*** Opening of Extracted material ***

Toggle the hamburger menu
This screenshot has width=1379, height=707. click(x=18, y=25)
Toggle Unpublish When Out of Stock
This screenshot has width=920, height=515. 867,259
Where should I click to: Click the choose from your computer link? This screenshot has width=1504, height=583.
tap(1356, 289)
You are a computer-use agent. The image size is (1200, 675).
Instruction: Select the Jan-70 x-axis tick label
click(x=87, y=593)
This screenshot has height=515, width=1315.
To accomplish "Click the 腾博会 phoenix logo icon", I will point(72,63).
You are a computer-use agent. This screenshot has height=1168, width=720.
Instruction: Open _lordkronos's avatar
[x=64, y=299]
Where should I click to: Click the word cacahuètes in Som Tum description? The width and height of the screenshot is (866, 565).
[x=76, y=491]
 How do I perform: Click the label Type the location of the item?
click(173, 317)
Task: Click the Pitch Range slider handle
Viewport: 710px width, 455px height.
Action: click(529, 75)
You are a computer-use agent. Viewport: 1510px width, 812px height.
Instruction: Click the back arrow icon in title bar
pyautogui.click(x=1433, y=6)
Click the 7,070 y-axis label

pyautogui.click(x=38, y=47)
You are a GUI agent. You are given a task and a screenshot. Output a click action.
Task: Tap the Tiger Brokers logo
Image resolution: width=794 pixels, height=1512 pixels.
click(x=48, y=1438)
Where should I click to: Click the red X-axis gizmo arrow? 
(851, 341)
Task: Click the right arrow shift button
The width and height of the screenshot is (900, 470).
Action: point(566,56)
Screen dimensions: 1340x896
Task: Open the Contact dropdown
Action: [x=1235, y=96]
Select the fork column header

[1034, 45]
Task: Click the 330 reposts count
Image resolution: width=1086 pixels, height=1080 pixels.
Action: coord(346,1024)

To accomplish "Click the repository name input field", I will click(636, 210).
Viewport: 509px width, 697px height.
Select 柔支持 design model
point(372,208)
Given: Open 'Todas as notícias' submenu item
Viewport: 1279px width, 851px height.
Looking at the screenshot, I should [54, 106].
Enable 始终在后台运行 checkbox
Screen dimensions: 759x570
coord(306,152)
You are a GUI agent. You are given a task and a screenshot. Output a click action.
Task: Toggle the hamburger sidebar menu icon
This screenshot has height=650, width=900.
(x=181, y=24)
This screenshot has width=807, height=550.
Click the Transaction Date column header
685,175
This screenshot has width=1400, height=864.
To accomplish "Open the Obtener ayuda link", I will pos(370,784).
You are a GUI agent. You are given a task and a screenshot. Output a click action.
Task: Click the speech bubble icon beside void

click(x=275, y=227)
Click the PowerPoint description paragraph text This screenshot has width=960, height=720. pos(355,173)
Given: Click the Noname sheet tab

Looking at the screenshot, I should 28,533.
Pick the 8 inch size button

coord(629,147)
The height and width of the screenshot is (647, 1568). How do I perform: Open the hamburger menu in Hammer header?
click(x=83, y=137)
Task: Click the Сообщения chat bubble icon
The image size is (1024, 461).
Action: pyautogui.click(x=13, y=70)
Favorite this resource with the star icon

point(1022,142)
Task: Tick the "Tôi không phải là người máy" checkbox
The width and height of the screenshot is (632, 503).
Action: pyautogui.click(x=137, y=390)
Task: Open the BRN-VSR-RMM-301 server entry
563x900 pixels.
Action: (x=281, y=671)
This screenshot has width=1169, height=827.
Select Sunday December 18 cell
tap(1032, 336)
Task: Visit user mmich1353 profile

*** Close of Extracted material ***

Repeat, exactly as they stand above, the lines from the line with "Task: Click the 330 reposts count" to the line with "Given: Open 'Todas as notícias' submenu item", both lines included.

Task: Click the 330 reposts count
Image resolution: width=1086 pixels, height=1080 pixels.
Action: coord(346,1024)

To accomplish "Click the repository name input field", I will click(636, 210).
Viewport: 509px width, 697px height.
Select 柔支持 design model
point(372,208)
Given: Open 'Todas as notícias' submenu item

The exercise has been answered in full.